Fortan berichtete meine Zunft, in den ersten Jahren im Wochentakt. Ein paar Jahre später war auch ich mittendrin – Mumien und die dazu gehörige Forschung hatten mich ohnedies bereits als Kind fasziniert. Dank einer Freundschaft zum Ötziforscher Horst Seidler war ich zeitweise sogar vorne dran. Am 26. Juli 2001 dann mein erstes Eismann-Cover. „Forschungs-Krimi: Ötzi starb mit Pfeil im Rücken“ titelte der KURIER damals.
In Wahrheit gibt es in der mittlerweile 30-jährigen Forschungsgeschichte rund um den Mann aus dem Eis nur zwei so richtig spektakuläre, schlagzeilenträchtige Momente: Den Tag seiner Entdeckung und eben jenen, als die Forscher in Ötzis Rücken eine Pfeilspitze entdeckten.
Sofort setzten die Spekulationen ein: Hatte sich am Similaun vor 5.000 Jahren ein Wilderer-Drama à la Anzengruber abgespielt? Wurde Ötzi gar von einem eifersüchtigen Nebenbuhler auf den Gletscher gejagt und hinterrücks erschossen? Oder war er Opfer eines Jagdunfalls?
Mörderjagd
Was lag näher, als zum 25. Jahrestag seiner Entdeckung eine „CSI Ötzi“ ins Leben zu rufen: Die Archäologen zogen die Kriminalpolizei München hinzu, die sich wiederum der hippen Methoden des Profilings bediente. Die Kriminalisten verhörten die Ötzi-Forscher regelrecht: Welche Verletzungsmuster zeigen sich am Mann aus dem Eis? War die damalige Gesellschaft aggressiv, das Morden an der Tagesordnung oder ein Tabubruch?
Der renommierte deutschen Profiler Alexander Horn erzählte damals im KURIER, dass die Verletzungen aussagekräftig seien. „Der Schuss mit dem Pfeil wurde aus größerer Distanz abgefeuert und traf ihn von hinten. Das deutet auf Heimtücke hin. Ötzi war unvorbereitet.“ Weil er aber oben am Berg angekommen – 30 Minuten vor seinem Tod – seelenruhig ein opulentes Mahl eingenommen hatte, glaubte Horn keinesfalls, dass der Eismann auf der Flucht gewesen war. Der Täter sei ihm gefolgt, um ihn aus sicherer Entfernung mit einem Schuss zu umzubringen – „ein klassisches Tötungsdelikt mit einem persönlichen Motiv“.
Forschungsmotor
Immer waren es Forscher, die mit kreativen Ansätzen den Wissenschaftskrimi vorantrieben. Als es zum 20. Jahrestag gelang, Ötzis Genom zu entschlüsseln, nahm die Totenschau richtig Fahrt auf. Wer nun meint, die detaillierte Erforschung einer mehr als 5.000 Jahre alten Leiche sei Selbstzweck, irrt: Durch die Entschlüsselung des Eismann-Genoms seien unzählige Türen aufgegangen, sagte einst sein Leibarzt Eduard Egarter Vigl. Operationsbesteck aus Titan wurde entwickelt, um Proben ohne Kontaminierung entnehmen zu können. Das ist heute Standard. Auch Verfahren zur 3-D-Rekonstruktion, die jetzt in der Medizin gang und gäbe sind, wurden zuerst für Ötzi entwickelt. Sogar, ob die Anlagen für heute weitverbreitete Zivilisationskrankheiten – Diabetes, Herzerkrankungen, Arteriosklerose – bereits in der Steinzeit gelegt waren, sollen Ötzis Gene verraten. Und die Strategien zu ihrer Bekämpfung sowieso.

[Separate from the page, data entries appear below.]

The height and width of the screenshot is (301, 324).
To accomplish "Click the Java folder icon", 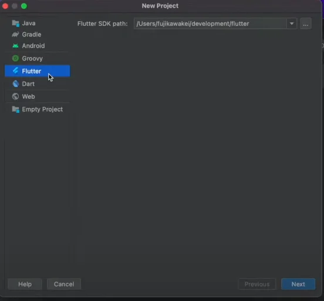I will point(15,23).
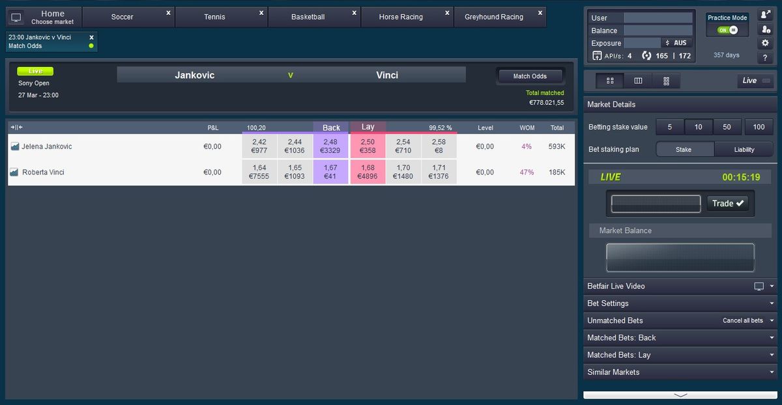The image size is (782, 405).
Task: Open the Horse Racing tab
Action: click(x=401, y=16)
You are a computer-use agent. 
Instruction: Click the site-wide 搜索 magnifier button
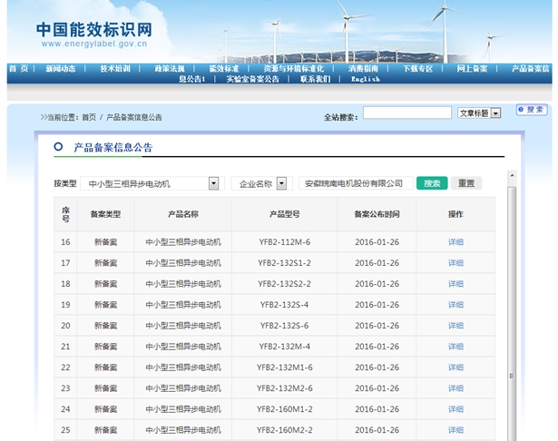[531, 110]
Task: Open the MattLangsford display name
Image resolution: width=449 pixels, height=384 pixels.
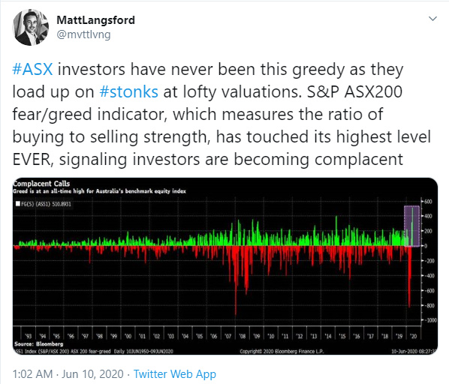Action: pos(95,20)
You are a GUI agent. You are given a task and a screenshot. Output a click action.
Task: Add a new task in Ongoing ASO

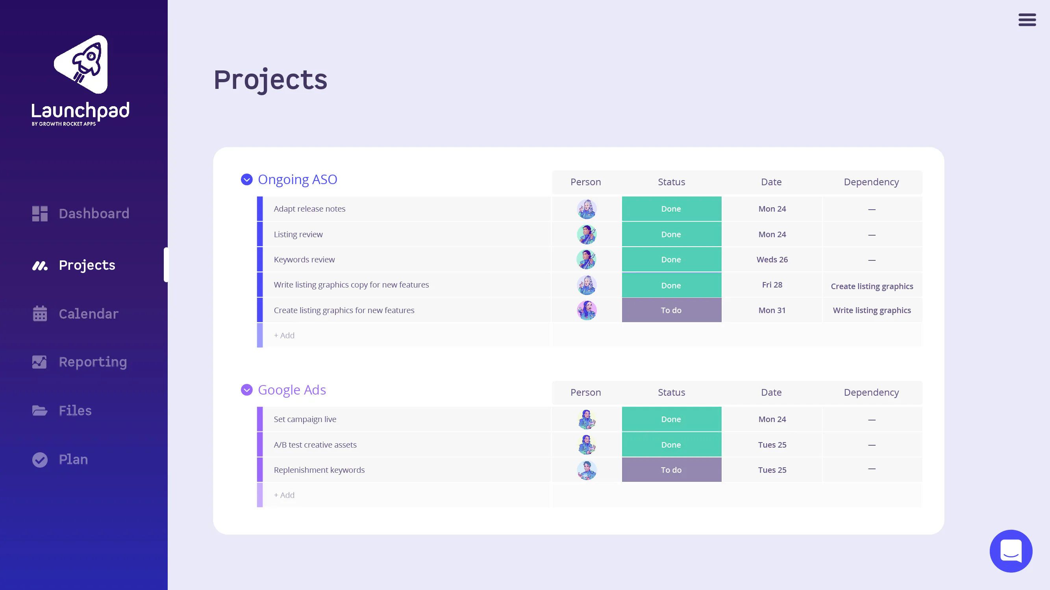pyautogui.click(x=284, y=336)
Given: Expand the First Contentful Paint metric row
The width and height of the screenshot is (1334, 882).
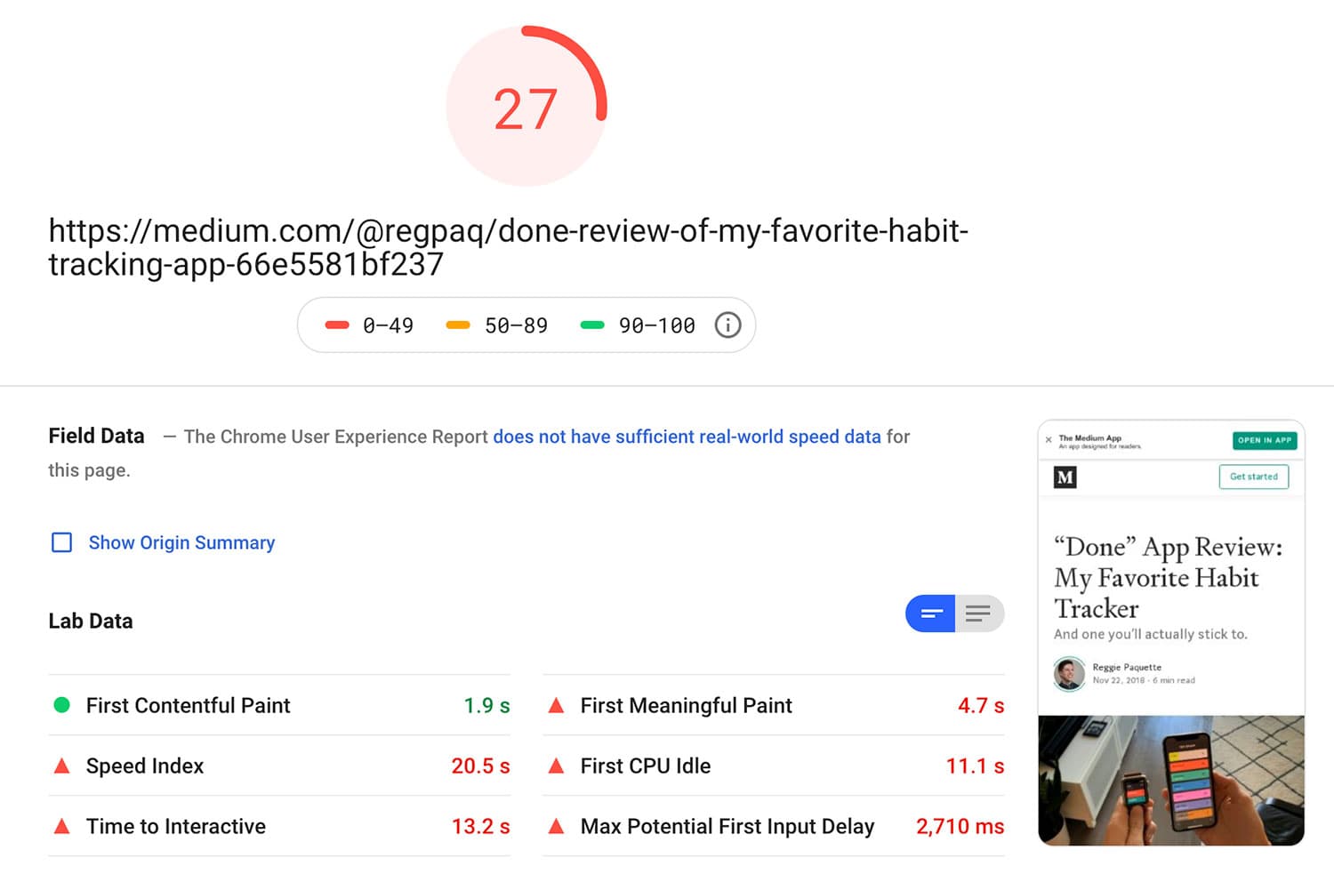Looking at the screenshot, I should pos(279,705).
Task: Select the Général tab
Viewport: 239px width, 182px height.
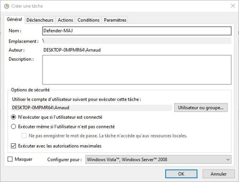Action: point(14,19)
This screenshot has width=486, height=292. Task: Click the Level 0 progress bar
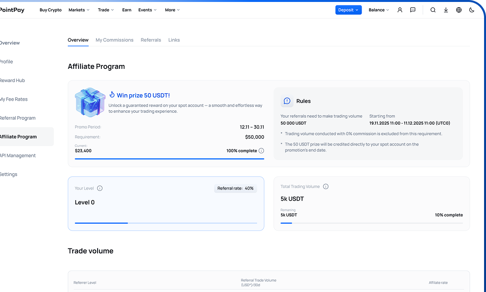(166, 223)
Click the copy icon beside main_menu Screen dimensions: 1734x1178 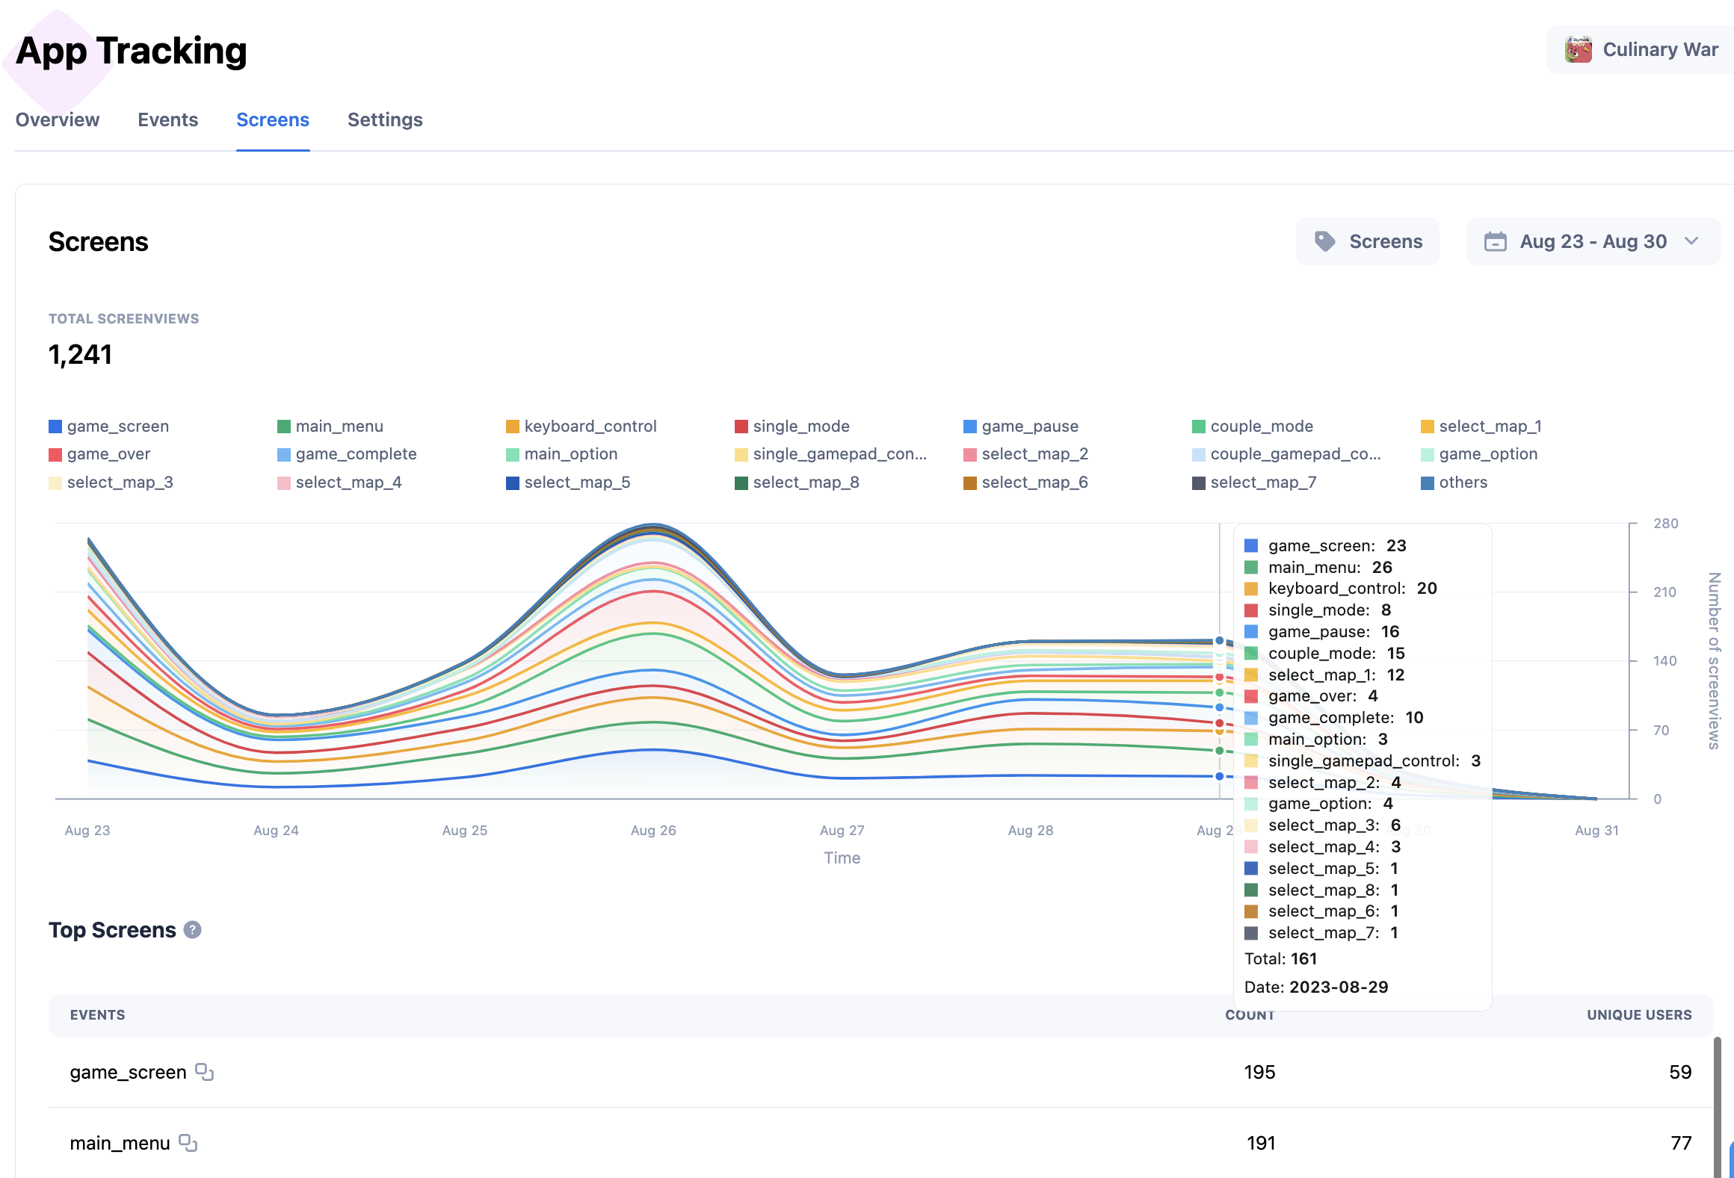click(188, 1143)
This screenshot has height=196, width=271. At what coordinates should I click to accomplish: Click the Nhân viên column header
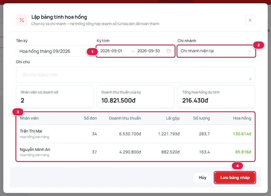29,118
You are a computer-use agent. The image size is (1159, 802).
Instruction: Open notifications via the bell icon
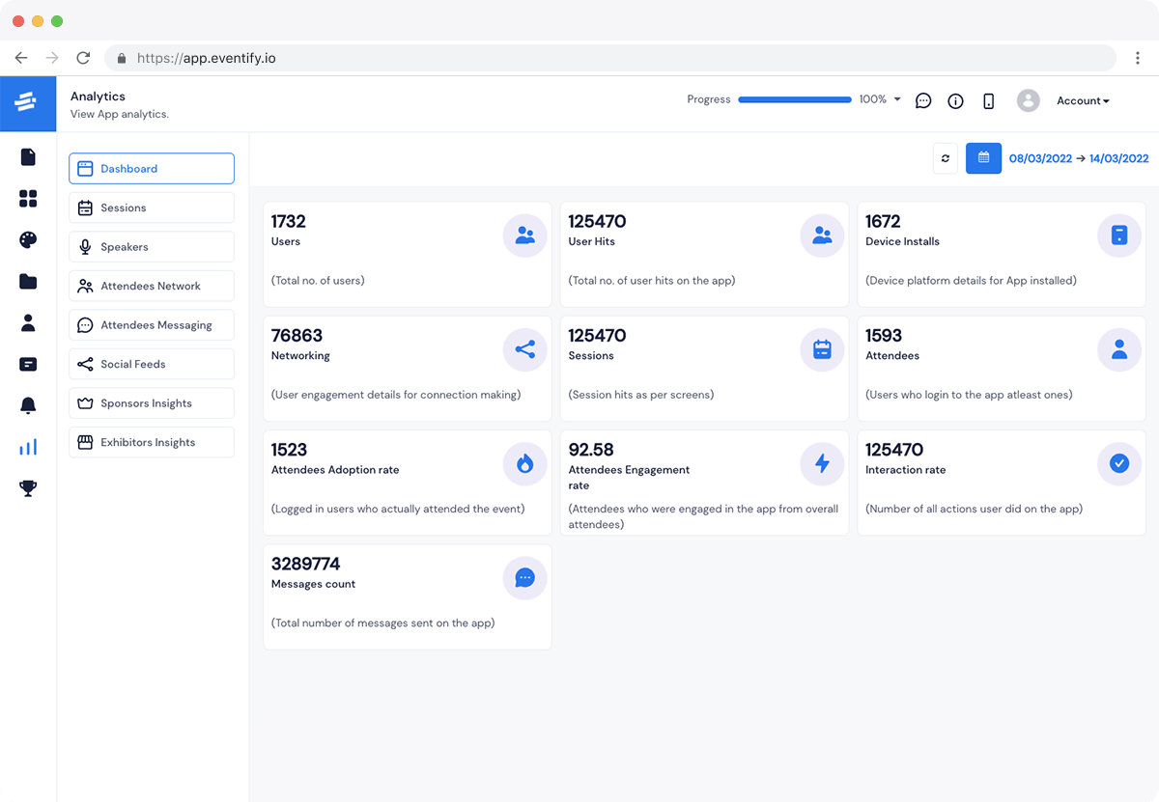coord(28,405)
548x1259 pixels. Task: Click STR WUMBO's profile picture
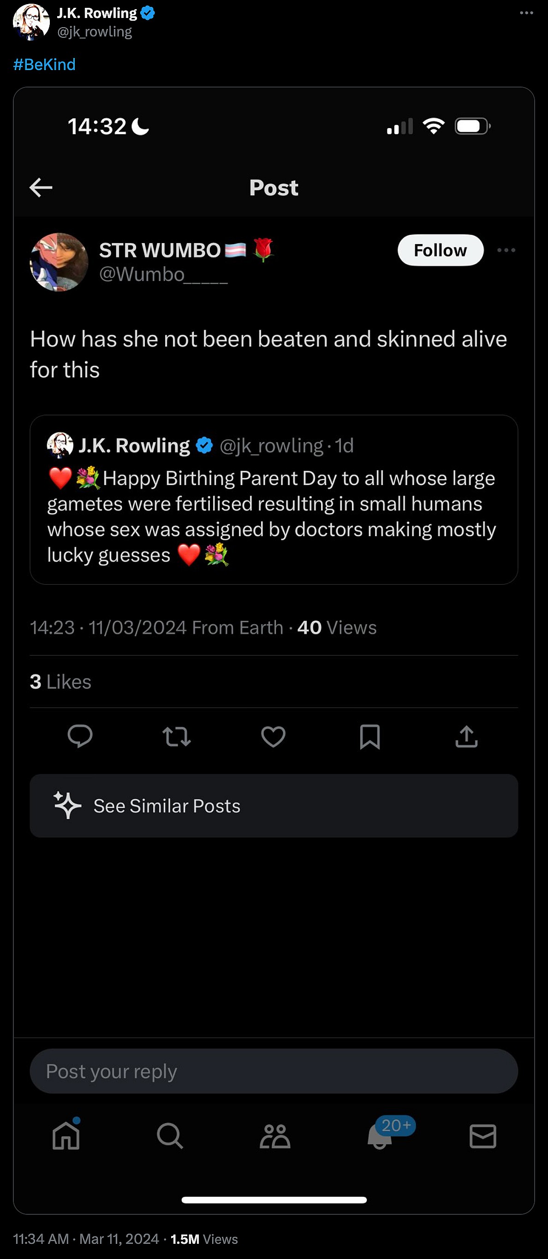pos(59,262)
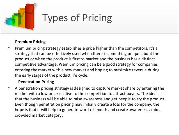Viewport: 179px width, 135px height.
Task: Click the gray divider line under header
Action: coord(90,34)
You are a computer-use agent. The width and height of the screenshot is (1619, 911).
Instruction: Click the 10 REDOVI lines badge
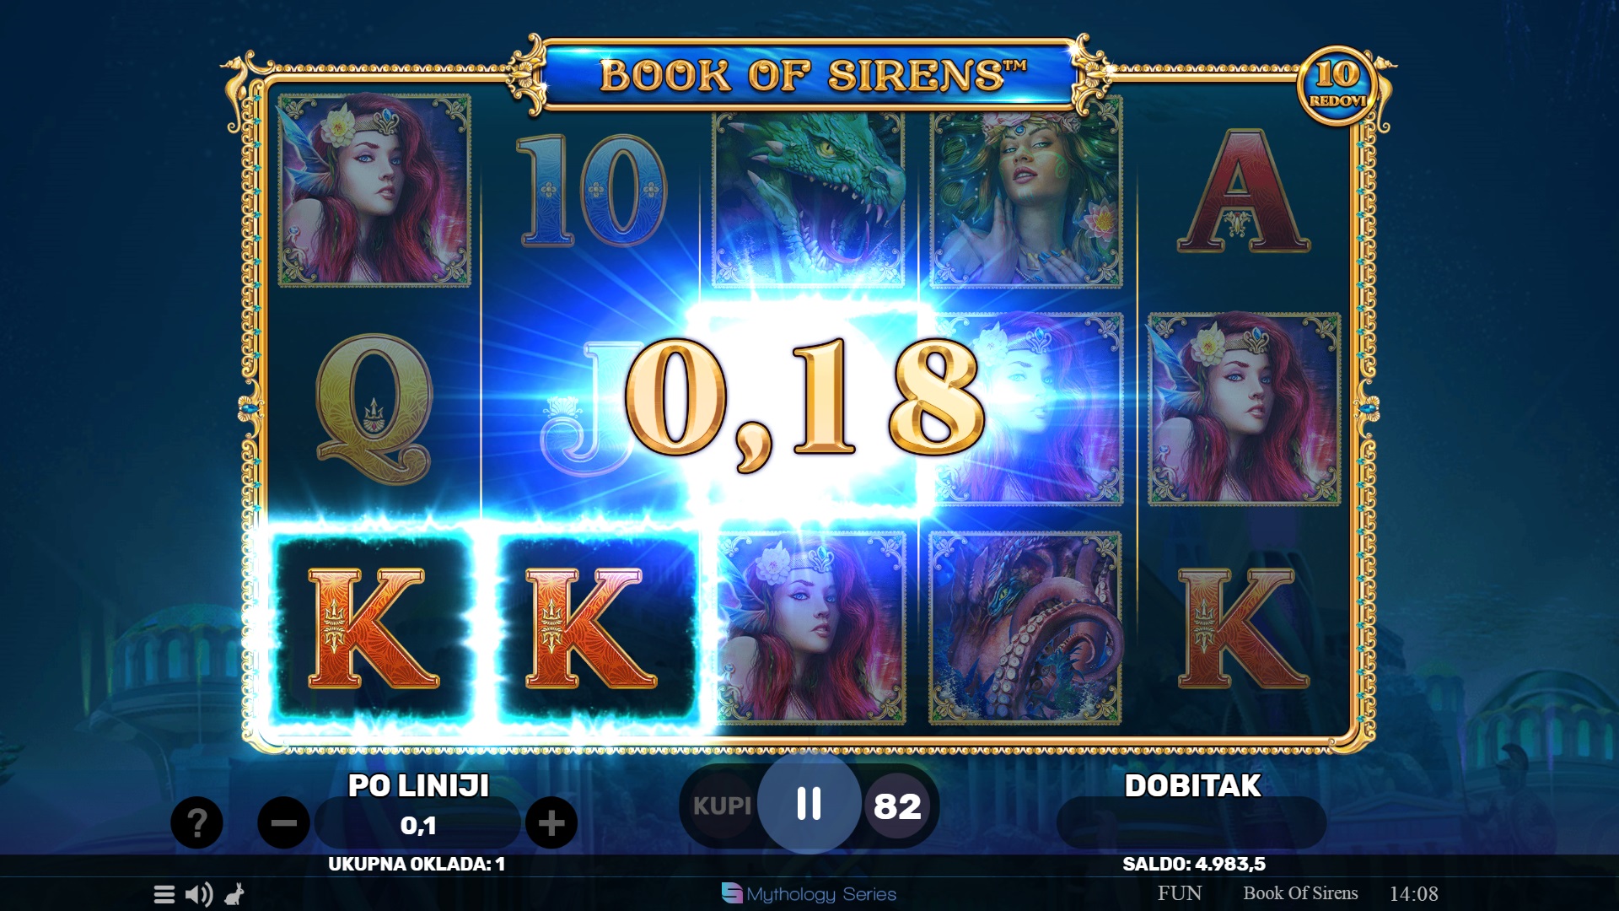click(x=1337, y=85)
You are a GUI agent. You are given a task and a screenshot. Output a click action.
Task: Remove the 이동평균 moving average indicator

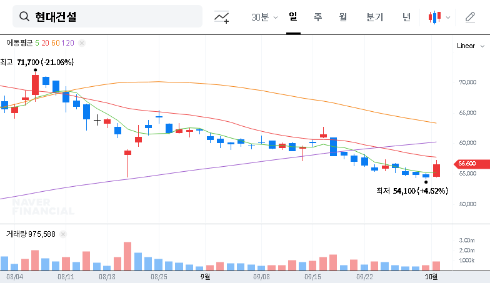[82, 43]
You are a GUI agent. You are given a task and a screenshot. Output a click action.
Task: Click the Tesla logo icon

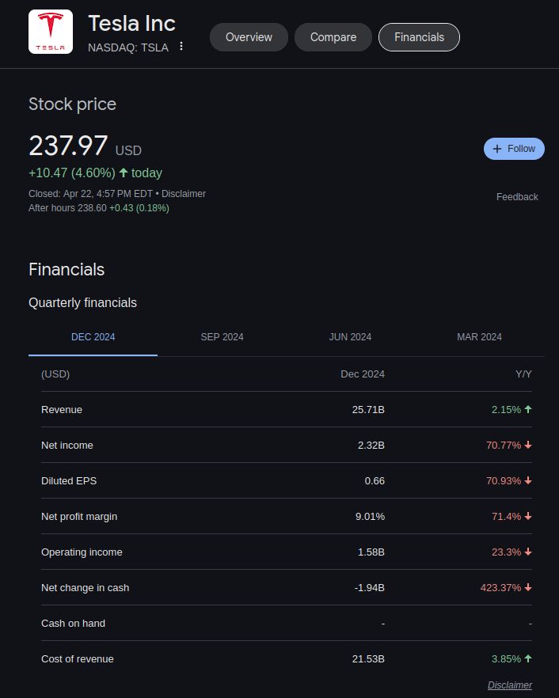click(51, 32)
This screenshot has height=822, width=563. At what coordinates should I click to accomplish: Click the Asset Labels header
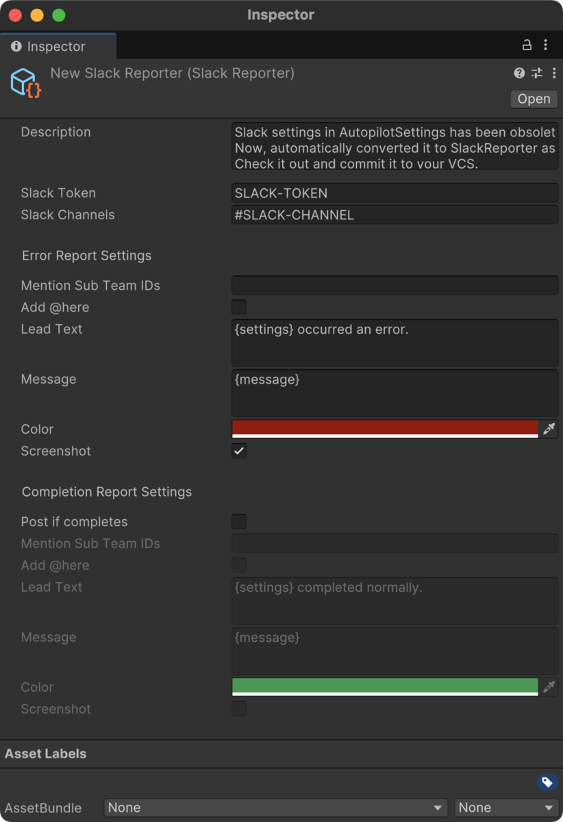click(x=46, y=754)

Unbestritten ist, dass österreichische Forscher erst durch diesen Jahrhundert-Fund die Chance erhielten, sich international zu beweisen.
Mittlerweile ist es ruhiger um Frozen Fritz geworden: 2019 eine Untersuchung zum Moos, das er dabei hatte, 2020 eine über die Bogensehne aus seinem Köcher, die älteste weltweit. Und der 30. Jahrestag? Unspektakulär: Das Ötzimuseum zeigt ab November eine Ausstellung zu steinzeitlicher Migration.